Europaquartier ohne Autobahn in Aachen

Neues „Europaquartier” ohne Autobahn?

Published On: 23/08/2024

Seit der Sperrung der A544 liegt die Fläche am Europaplatz in weiten Teilen brach. Doch wird nach den Bauarbeiten alles wieder so sein wie zuvor? Studierende der RWTH zeigen, wie sich der Stadtteil stattdessen umgestalten ließe.

Von Calvin Meyer

Unter dem Titel „Europaquartier – studentische Entwürfe für einen neuen Stadteingang” stellen Studierende des 3. Bachelorsemesters Architektur im Technologiezentrum Aachen (TZA) ihre Konzepte aus. Auf einer Gesamtfläche von knapp 50 Hektar wurden innovative städtebauliche und landschaftsarchitektonische Ansätze erarbeitet. Die Ausstellung zeigt sieben ausgewählte der ingesamt 42 entstandenen Entwürfe, die in Gruppenarbeit von über 200 Studierenden entstanden sind.

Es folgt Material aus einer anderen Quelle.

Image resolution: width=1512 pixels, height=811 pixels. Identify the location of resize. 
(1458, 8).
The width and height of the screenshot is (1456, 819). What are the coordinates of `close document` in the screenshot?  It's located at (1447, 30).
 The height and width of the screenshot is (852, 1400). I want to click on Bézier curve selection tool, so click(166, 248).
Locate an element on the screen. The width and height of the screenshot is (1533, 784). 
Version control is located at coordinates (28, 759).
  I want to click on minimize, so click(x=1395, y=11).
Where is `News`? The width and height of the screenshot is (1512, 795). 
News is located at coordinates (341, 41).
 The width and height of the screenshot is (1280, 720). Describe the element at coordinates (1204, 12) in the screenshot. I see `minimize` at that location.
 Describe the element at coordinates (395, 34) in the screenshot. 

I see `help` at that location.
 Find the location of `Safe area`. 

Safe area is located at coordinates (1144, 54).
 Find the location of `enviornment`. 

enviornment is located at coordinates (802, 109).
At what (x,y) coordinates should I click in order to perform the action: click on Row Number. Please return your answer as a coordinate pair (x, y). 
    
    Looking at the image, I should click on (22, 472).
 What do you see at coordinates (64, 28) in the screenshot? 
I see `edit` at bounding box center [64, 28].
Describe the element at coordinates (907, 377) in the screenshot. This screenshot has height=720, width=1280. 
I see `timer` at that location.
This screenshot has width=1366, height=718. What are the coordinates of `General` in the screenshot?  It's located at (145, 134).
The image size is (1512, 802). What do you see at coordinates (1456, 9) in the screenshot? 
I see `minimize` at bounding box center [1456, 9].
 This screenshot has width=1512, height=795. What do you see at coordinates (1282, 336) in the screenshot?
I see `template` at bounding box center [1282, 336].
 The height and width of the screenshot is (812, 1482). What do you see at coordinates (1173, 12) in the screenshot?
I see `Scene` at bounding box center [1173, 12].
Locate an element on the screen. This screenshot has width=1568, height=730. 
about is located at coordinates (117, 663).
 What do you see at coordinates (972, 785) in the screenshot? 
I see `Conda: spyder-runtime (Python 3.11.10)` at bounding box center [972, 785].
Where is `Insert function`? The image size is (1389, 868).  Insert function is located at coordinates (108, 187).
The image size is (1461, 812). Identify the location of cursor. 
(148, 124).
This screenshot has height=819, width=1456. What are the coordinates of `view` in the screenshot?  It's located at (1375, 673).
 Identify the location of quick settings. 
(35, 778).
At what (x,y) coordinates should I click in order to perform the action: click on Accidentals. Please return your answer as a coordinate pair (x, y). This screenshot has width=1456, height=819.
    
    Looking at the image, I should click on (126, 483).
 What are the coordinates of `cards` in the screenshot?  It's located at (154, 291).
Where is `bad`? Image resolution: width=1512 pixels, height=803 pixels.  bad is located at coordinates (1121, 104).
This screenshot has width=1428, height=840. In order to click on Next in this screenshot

Die Fläche, mit der sich die Studierenden beschäftigt haben, liegt rund um die A544 zwischen dem Europaplatz und der Anschlussstelle Rothe Erde. Aufgrund des Neubaus der Haarbachtalbrücke wird die Autobahn seit Monaten nicht genutzt. Südlich grenzt ein Wohn- und Gewerbegebiet an, wo es derzeit viel Leerstand gibt. Dieses Gebiet möchten die Studierenden zu einem modernen Wohn- und Gewerberaum umgestalten.

Kern der Vision ist die permanente Stilllegung des Autobahnabschnitts. Die A544 würde dann bereits am Berliner Ring enden. Der Planraum ist südlich durch die Breslauer Straße und nördlich durch das Gut Kalkofen begrenzt. Der Europaplatz selbst wurde in die Planung einbezogen.

Grüne Mixed-Use Fläche statt grauem Industriegebiet

Die Ideen der Studierenden sind divers. Ein Entwurf sieht eine Hochhausreihe entlang der alten Autobahn vor, ein anderer eine autofreie Straße mit Anschluss an die geplante Regiotram. Manche Vorschläge sehen einen Rückbau vor, um die Autobahn als Barriere zwischen dem Quartier und den bestehenden Grünflächen aus dem Weg zu schaffen. In manchen Entwürfen weicht auch der Brunnen am Europaplatz anderen Ideen.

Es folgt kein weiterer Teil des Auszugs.